[GOAL OF THE EXERCISE]: Reproduce the article about Robert Ellis below in full, word for word.

[TEXT EXTRACT]:
————————

FEATURES Robert Ellis Sings Both Sides of a Breakup By Jewly Hight · June 28, 2016

photo by Dusdin Condren

“I don’t really wanna market people’s experience, or manipulate them into listening to it a certain way.” —Robert Ellis

“Where do you live at the moment?”

It seems like a straightforward enough interview question, one that ought to get a clear-cut response. But it’s best not to expect simplicity from Robert Ellis.

“I’m not living anywhere—not for the past two years,” Ellis says on the phone. “Basically, when I moved away from Nashville, I didn’t move to anywhere. Since then, I’ve been just, like, floating around. I spent a lot of time in New York and a lot of time in Houston and Austin.”

————————

[SUPPLIED DATA]:
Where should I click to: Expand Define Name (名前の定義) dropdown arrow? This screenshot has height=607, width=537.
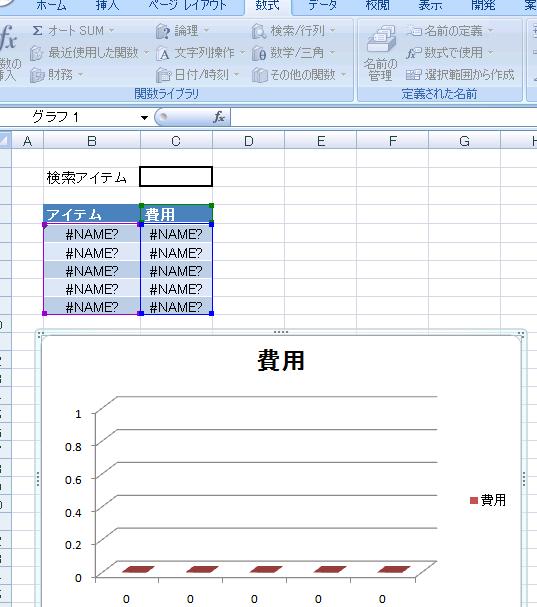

————————

[ANSWER TO THE PROBLEM]:
FEATURES Robert Ellis Sings Both Sides of a Breakup By Jewly Hight · June 28, 2016

photo by Dusdin Condren

“I don’t really wanna market people’s experience, or manipulate them into listening to it a certain way.” —Robert Ellis

“Where do you live at the moment?”

It seems like a straightforward enough interview question, one that ought to get a clear-cut response. But it’s best not to expect simplicity from Robert Ellis.

“I’m not living anywhere—not for the past two years,” Ellis says on the phone. “Basically, when I moved away from Nashville, I didn’t move to anywhere. Since then, I’ve been just, like, floating around. I spent a lot of time in New York and a lot of time in Houston and Austin.”